Cbd- Tüm bu durumlar gerek işçinin fiilen uygulanan en yüksek faizin hangi bankanın hangi şubesinin hangi müşterisine uyguladığı faiz oranı olduğunu tespit edebilmesinin imkansızlığını doğuracak olması gerek ise bu durumun borçlu açısından da geçerli olması ve gerekse de uygulanacak faiz oranlarının iş sözleşmesinin feshi tarihi ve ıslah tarihi olmak üzere iki tarih açısından bu tarihlere göre 1'er yıllık devreler halinde devrenin bittiği tarihteki faiz oranlarının tespiti gerekliliği nedeniyle imkansızlığı daha artırmaktadır.
Cbe- Kaldı ki takip açıldıktan sonra her ayın faiz oranı yine imkansız bu yöntem ile tespiti gerekmektedir ki şikayet konusu olmasın.
D- Anayasaya Aykırılık
Tüm bu nedenler sorunun kaynağı, uygulama değil kanundaki bu düzenlemedir. İşçi lehine olduğu düşünülen bu düzenleme - bazı dönemler açısından yasal faizin altında kalması, tespitinin neredeyse imkansıza yakılıkta zor olması, her aşamada şikayete konu olması nedenleriyle öncelikle işçi ve sonrasında işveren aleyhinedir.
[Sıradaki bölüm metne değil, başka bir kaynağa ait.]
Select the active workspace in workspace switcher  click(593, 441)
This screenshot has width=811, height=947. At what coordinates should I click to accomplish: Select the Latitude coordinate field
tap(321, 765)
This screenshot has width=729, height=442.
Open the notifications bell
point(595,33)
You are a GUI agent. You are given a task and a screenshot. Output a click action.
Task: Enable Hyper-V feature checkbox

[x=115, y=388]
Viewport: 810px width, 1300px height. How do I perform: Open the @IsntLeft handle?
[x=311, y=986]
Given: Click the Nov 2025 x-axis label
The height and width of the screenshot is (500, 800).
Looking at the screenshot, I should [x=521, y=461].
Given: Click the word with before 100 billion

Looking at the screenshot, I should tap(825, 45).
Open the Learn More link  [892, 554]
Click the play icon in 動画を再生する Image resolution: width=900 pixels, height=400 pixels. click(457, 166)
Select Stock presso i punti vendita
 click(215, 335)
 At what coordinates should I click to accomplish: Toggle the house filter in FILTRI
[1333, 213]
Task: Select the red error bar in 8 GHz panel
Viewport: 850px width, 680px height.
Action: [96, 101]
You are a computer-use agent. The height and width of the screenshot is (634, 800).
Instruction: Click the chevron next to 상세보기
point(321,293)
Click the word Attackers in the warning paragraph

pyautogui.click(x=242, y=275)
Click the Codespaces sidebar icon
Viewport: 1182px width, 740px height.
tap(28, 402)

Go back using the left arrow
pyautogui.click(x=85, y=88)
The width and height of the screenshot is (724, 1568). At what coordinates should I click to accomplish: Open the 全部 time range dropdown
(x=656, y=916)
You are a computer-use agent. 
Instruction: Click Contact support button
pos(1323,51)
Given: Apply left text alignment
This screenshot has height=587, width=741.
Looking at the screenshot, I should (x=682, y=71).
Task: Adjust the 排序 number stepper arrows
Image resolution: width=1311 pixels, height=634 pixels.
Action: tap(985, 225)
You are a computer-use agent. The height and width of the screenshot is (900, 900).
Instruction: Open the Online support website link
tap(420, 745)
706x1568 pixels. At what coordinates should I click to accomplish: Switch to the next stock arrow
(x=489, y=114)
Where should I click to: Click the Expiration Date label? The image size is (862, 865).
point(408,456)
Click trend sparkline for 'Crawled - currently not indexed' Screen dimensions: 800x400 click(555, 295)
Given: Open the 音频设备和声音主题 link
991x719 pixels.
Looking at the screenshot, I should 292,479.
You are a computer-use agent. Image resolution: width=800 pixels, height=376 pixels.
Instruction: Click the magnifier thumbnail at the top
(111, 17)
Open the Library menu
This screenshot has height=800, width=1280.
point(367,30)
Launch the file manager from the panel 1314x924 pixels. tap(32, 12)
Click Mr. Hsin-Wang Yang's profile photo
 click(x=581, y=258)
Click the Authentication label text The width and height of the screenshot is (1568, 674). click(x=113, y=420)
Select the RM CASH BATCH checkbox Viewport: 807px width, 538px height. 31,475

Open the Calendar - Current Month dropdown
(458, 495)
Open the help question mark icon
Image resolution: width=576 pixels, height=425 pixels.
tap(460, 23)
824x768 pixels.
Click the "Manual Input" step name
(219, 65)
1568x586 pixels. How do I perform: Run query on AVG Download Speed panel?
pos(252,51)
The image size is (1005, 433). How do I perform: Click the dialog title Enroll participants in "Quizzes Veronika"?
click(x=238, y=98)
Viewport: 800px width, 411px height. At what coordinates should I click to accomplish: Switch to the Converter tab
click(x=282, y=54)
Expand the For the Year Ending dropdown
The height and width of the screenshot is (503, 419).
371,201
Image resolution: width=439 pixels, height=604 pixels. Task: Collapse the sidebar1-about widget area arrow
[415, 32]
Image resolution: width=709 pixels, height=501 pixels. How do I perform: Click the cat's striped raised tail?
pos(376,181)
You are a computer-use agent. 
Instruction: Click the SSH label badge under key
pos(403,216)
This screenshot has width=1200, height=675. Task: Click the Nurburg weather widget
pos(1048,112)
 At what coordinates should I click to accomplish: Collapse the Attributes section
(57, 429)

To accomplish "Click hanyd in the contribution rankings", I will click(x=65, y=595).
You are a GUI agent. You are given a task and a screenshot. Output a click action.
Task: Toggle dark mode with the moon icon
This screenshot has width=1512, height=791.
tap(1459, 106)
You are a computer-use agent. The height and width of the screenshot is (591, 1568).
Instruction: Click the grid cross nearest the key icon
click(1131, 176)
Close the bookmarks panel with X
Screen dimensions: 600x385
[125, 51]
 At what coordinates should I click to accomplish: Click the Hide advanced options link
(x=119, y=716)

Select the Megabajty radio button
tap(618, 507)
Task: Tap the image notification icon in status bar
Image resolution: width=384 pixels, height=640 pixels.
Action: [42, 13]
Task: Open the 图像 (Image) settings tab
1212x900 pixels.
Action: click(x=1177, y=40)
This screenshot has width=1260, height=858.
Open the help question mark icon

Düzenleme bu haliyle  yasal düzenlemeye dayanarak erişilebilir, bilinebilir ve öngörülebilir niteliksel gereklilikleri karşılamadığından  Anayasa’nın 2. maddesinde yer alan hukuk devletinin temel ilkelerinden biri olan “belirlilik” ilkesine aykırıdır.
Ayrıca hak arayana en kısa sürede ve en az masrafla ve rahatlıkla hakkına kavuşma, etkili sonuç elde edebilme yolunu kapatması nedeniyle   Anayasanın 36. maddesinde dayanak bulan adalete erişim, düzenlemesine de aykırılık teşkil etmektedir. 
NETİCEİ TALEP
Tüm bu nedenlerle 64857 S.K 34/1.f-son cümlesindeki "....mevduata uygulanan en yüksek"... kısmının Anayasa'nın 2 ve 36. maddelerine aykırılığı savıyla iptalleri talep olunur.